Она затихла и долго молчала, а вместо нее заговорила Яна — возбужденно, с каким-то необычным подъемом. Луна скрылась за холмами, и комнату заполнил предутренний сумрак. Женщины наконец заснули и проспали чуть не до полудня.

Колю отстукивал на машинке передовицу для газеты. Озаглавлена она была: «Обеспечим трудящимся приятный и культурный отдых». Первые строчки были уже готовы: «Животворные лучи солнца раскрыли в жилищах двери и окна, оживили природу. В такие чудесные дни трудно человеку оставаться в стенах дома…» Наклонившись, Ружа прочитала первые три строки и поморщилась. Проза дня началась. Она подошла к зеркалу и стала причесываться.

— Гостюшка-то встала?

— Давным-давно, — отозвался Колю, продолжая стучать.

— Позавтракала?

— Я не видал.

— Как же так?

— Проспал, — сказал он. — Записку вот тебе оставила.

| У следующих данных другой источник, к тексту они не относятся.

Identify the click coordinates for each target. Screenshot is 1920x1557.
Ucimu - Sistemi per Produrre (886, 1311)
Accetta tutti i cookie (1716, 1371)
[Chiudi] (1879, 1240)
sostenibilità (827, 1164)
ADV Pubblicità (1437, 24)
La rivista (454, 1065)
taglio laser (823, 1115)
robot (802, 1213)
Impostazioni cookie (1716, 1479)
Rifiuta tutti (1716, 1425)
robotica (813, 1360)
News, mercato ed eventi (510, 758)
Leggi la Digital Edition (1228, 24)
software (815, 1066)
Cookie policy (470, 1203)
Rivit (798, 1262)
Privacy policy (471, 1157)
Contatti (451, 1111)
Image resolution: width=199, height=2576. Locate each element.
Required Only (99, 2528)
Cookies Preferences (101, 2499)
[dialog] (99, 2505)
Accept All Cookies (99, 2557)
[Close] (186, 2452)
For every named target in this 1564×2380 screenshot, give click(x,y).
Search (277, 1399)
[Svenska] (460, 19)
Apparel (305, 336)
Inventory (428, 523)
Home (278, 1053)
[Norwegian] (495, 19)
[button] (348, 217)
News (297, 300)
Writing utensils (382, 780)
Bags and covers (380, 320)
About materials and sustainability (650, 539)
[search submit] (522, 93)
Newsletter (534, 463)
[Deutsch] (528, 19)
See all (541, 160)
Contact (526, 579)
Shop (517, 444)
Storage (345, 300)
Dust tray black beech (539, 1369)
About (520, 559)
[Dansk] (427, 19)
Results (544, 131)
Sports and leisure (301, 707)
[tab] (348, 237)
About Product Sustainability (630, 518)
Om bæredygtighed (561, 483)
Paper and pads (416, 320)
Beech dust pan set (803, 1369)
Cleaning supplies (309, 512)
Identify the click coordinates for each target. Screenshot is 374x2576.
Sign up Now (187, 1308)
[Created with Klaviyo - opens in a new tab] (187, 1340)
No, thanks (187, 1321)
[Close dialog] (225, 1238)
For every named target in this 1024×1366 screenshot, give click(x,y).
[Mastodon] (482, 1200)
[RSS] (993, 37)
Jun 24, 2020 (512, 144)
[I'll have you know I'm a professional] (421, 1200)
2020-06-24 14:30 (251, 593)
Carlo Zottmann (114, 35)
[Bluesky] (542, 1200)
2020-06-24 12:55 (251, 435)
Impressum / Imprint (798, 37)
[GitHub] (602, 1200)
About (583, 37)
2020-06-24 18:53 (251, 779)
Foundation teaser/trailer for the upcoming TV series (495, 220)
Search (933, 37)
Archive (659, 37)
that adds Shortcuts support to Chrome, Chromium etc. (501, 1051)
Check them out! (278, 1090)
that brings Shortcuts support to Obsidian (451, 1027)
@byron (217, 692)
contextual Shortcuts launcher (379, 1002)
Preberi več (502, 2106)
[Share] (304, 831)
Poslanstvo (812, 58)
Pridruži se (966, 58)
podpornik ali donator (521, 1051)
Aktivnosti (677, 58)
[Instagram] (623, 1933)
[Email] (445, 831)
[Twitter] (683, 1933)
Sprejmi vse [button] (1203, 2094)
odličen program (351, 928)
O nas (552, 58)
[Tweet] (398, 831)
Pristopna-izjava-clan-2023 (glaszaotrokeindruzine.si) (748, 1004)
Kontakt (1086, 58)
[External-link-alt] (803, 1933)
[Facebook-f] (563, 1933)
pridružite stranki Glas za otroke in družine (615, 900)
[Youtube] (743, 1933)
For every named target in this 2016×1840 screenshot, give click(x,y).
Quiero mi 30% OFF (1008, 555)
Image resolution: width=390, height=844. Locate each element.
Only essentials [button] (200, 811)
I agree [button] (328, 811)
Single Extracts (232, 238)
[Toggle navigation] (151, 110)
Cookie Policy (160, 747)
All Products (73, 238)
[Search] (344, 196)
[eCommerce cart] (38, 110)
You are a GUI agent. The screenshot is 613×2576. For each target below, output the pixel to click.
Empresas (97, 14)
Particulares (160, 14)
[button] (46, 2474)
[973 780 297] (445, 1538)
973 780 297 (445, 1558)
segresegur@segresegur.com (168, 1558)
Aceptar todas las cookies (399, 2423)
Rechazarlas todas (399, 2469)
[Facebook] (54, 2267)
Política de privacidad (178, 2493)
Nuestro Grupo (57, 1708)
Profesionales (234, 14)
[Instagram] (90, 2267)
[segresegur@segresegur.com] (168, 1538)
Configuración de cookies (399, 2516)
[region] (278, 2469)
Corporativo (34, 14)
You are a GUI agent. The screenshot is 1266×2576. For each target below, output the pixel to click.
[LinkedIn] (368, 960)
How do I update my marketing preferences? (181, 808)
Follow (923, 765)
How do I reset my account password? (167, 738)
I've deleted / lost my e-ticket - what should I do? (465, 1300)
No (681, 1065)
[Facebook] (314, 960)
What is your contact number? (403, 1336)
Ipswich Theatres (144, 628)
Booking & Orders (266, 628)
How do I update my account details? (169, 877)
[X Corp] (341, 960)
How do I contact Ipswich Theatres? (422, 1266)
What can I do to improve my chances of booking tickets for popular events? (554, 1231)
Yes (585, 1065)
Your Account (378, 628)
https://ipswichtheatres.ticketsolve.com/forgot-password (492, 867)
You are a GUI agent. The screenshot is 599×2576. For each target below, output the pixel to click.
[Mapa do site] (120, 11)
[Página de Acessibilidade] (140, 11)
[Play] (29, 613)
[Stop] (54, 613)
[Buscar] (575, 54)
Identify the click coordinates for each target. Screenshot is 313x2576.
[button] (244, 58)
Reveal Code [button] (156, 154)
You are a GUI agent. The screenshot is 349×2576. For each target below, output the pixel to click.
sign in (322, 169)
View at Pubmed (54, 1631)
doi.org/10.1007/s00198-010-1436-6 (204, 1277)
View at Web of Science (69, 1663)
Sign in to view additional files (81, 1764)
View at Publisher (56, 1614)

Ружа взяла листочек. Крупным, размашистым почерком было написано: «Извиняюсь за беспокойство. Тысячи поцелуев. Гита». А на обороте добавлено: «Поскользнулась на паркете и сломала каблук, из-за этого надела туфли, что в прихожей стояли. Завтра верну. Тысячи поцелуев».

Ружа смяла записку, огляделась и поспешила в переднюю. Слава богу — туфли Яны стояли на месте.